Two generations ago, when dams threatened some of the wildest rivers and National Parks in the West, Sierra Club director David Brower pioneered the use of stunning color photographs to alert the public to the lands that were threatened.

Today, large NGOs like The Nature Conservancy and National Geographic Society are developing astonishingly rich and varied means to tell the stories of water, threats to water, and the important work that is taking place in response to those threats.

This infographic about the Great Lakes takes a well-known strategy–the conveying of diverse information in an attractive graphical format–and blows it up in scale and depth.  There’s a lot here, and it’s really interesting, so DO NOT click on it when you have a deadline!
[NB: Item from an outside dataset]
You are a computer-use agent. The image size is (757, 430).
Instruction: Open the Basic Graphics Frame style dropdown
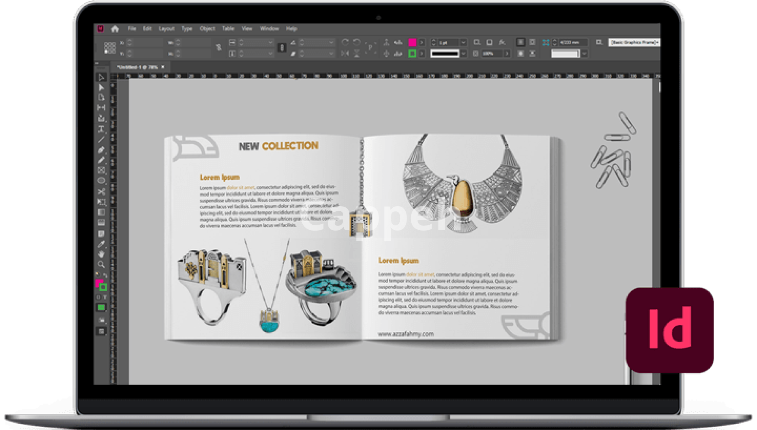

Scroll down to the bottom of the graphic (I knew you’d click on it!) and find a link to more innovative water coverage from The Nature Conservancy.

All of us who grew up watching National Geographic TV documentaries and reading the monthly magazine would not be surprised to learn that the Society (National Geographic Society, that is) would be a leader in innovative digital communications.  The Water Currents blog platform certainly does not disappoint.  Scroll down to see dozens of written blogs, short video blogs, and other materials addressing “cool water stuff” from across the globe.  Guest bloggers from other organizations make an appearance too, an added benefit for those of us looking to learn how the conversation is emerging.

Certainly we all don’t have the resources of National Geographic or The Nature Conservancy.  But innovative digital communication can be scaled up or down to address pretty much any budget, audience, and purpose.  You need to plan thoughtfully, of course, and be committed to spread the word about your work widely, but the rewards are rich!